Marine fouling communities have a long history as a model group used to explore ecological processes because of their tractability and high diversity of multiple phyla. Organisms in these communities generally have rapid colonization and growth rates, and their ubiquity in the coastal zone easily lends them to answering cross-regional questions using broadly comparable, standardized methods. Because they are easy to deploy and retrieve and provide permanent records of community structure in the form of photographs, they are also ideal for long-term monitoring and detecting change. MarineGEO has successful deployed panels across the network as part of the PanAmEx project as well as in other projects, and now seeks to embed them as a core component of our annual research activities across MarineGEO observatories.

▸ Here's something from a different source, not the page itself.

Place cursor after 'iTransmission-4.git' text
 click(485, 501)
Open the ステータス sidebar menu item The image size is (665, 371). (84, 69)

To accompany the introduction of the new Fouling Community Development protocol, we will initiate a collaborative experiment, initially developed by the TMON and Science Working Groups with input from our network partners and under the leadership of Dean Janiak and David Branson at SMS, to explore the relationship between several components of biological diversity and structural complexity through space and time using 3-D photogrammetry and eDNA.

Questions

  1. What is the relationship between diversity (obtained from photographs or eDNA) and structural complexity? Are more biodiverse communities more complex, and how does this relationship change across latitudinal gradients in species richness?
  2. Does complexity beget biodiversity, or does biodiversity drive complexity? The direction of causality can be thoroughly assessed by relating measurements of diversity and complexity after 30, 60 and 90 days as the panels develop.
  3. How does observed biodiversity on the panels align with that recovered from the eDNA sequencing? Is eDNA a viable method for characterizing diversity of these tiles into the future?

Contact Us

Please contact Dean Janiak (janiakd@si.edu) or Jon Lefcheck (lefcheckj@si.edu) for protocol questions including questions on species identifications.

Expectations

Smithsonian MarineGEO commits to provide:

  • coordination in the form of participant recruitment, planning fieldwork with each participant;
  • standardized protocols and templates;
  • data management; and
  • data synthesis, and lead writing of the publications.

Each partner commits to:

  • conducting the required field work;
  • processing the samples collected;
  • submitting the data in standard format to MarineGEO; and
  • contributing to data interpretation and manuscript preparation.

MarineGEO further commits to preparing the first manuscript for peer-reviewed publication, with all co-authors, within one year of completion of fieldwork, and to making all data publicly available to participants by March of next year.